Meet this passionate artist who is reaching out and educating others through her own life story.
Coming up on the A-list, Mona Golabek, an acclaimed author and educator, and also a third generation concert pianist who has written a book and tribute to her mother.
The story will soon be the subject of a five part documentary and feature film.
I caught up with Mona Golabek during a recent concert she gave in Chattanooga.
Hi Mona.
I am thrilled to be here.
The most gorgeous, gorgeous city.
Well thank you.
I walked it today and I couldn't believe it.
And the art that's here.
Every step that you that you go.
Just a fantastic representation of people's creativity here.
Well, we love hearing that.
We could always use more artists here in the neighborhood to move.
I'm definitely going to be.
I'm definitely going to keep coming back.
No question about it.
Golabek was recently at the Chattanooga High School and Center for Creative Arts as part of an educational series attached to her book entitled The Children of Willesden Lane Beyond the Kindertransport, a memoir of Music, Love and Survival.
Now, let's talk about your book first, about the inspiration for the children of Willesden Lane.
Well, no question about it.
It was my mother.
She was my great inspiration in life, my my piano teacher.
But most importantly, she taught me about life.
And the piano lessons were life lessons.
So when I was a little kid, she started me off.
When I was around five years old, she would regale me with stories of Beethoven and Bach and, you know, Mozart and their love letters and their their love stories.
But she would be in a Beethoven sonata.
And then suddenly she would whistle.
Da da da da da da da da da da da.
And I was confused and I was caught off guard because I knew it wasn't the Beethoven sonata.
And she said, Did I ever tell you the time that Aaron whistled to me at the window?
And then before she would answer or tell me who Aaron was, we'd go right back into the Beethoven Sonata.

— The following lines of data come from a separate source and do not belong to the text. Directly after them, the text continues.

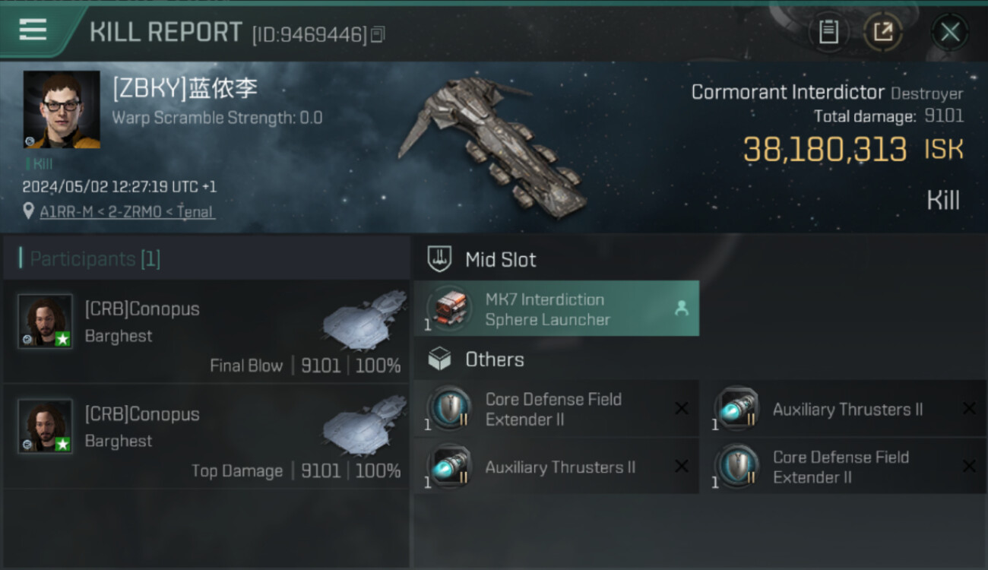Open the clipboard report icon

[x=828, y=32]
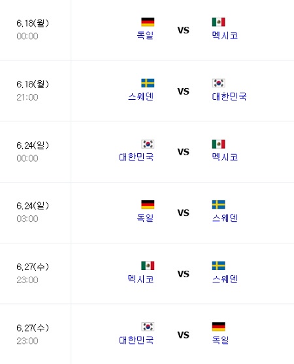Image resolution: width=294 pixels, height=364 pixels.
Task: Click Germany flag in 6.18 00:00 match
Action: 148,22
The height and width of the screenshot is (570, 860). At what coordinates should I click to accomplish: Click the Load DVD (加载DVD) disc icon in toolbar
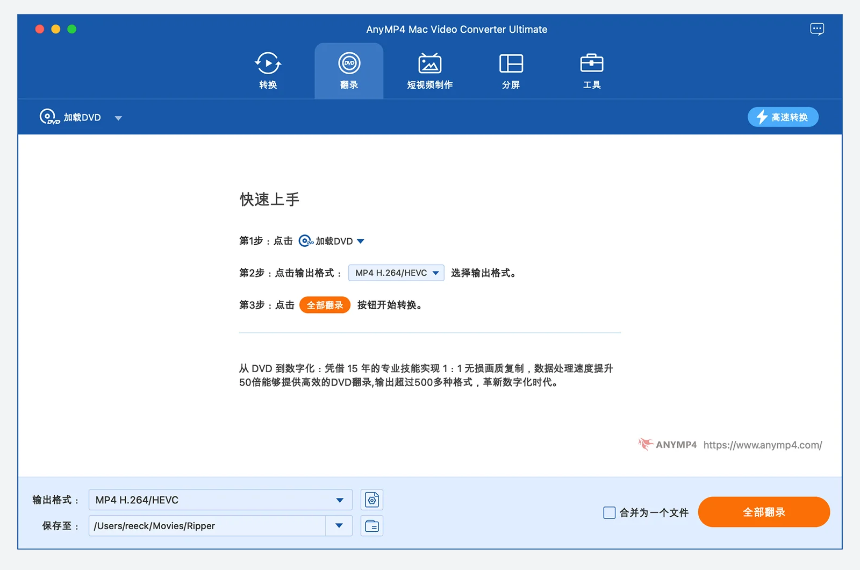[x=48, y=117]
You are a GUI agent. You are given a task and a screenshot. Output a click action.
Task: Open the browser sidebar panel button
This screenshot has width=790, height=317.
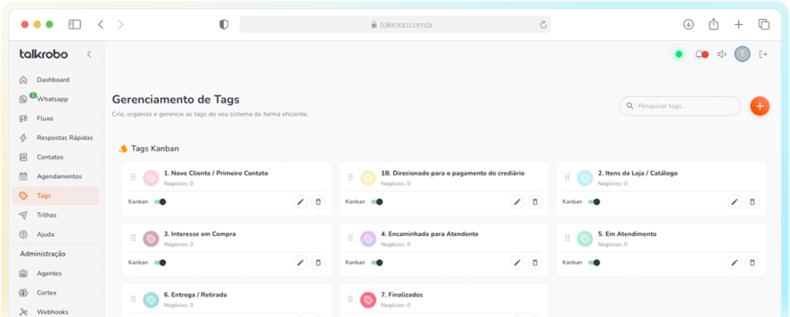pos(75,25)
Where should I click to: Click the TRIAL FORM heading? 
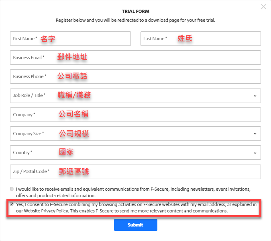135,11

Couple of more beats would go by, and then she would say, Or what about when Johnny King Kong read poetry to me at nighttime, when the bombs came down and I thought, Who was Johnny King Kong?
But she wouldn't answer.
We'd go right back into the lesson.
Eventually, she did, but I began to see that the lessons were about her life and this fantastic story that she began to spin through the piano lessons through the years.
And she would always tell me that each piece of music tells a story.
But for the listener, they had to discover what that story was.
So as you became an adult, did you start reflecting on these lessons and realize that the story was really your mother's story?
Absolutely.
And then one day, sometime in my mid-twenties, I was engaged to play that piece that she'd whistled in the piano lessons.
The daughter, I thought, which was the Grieg Piano Concerto, which was the theme of her childhood.
And I was hired to play that with the Seattle Symphony.
So I started practicing Da da da da da da da and daughter.
And I began to remember those lessons and I thought, Oh my God, that's my mother's life story.
I am playing her piece.
And I thought, I want to write her story.
So as I was learning the music for that performance, I started jotting down the memories of what happened in the piano lessons.
And suddenly I had a treatment and I became impassioned to find those mysterious characters from the storylines back in the piano lessons.
Your mother knew you're writing the book?
Yes.
I did not live to see it published.
What did she think, though, of you writing it?
She knew I was writing the book.
I think she kind of sort of went back and forth between being very proud and very excited and being very probably a little bit ill at ease, because anybody who is going to be the subject of a biography or a story has to feel all those mixed emotions, right?
I mean, you are exposing your life, you're exposing your joy, you're exposing your pain, you're exposing traumatic experience that is in your life.
There often isn't a day that doesn't go by that I wonder, what was she feeling at that train station?
What was in the depth of her heart and soul?
Is that train sped away through the smoke and all she could see was the white roofline of Vienna.
And if she could sit in the audience and listen to your concert and listen to the excerpt from the book, what do you wish she would.
Say to you?
She wouldn't speak.
There would just be tears.
And I think she would be proud.
Has her story also defined you?
Totally, totally defined me and totally given me my purpose in life.
Totally carved my path.
And in many ways, I had no choice.
It was a destiny preordained.
The moment she got on that train and took that journey to London.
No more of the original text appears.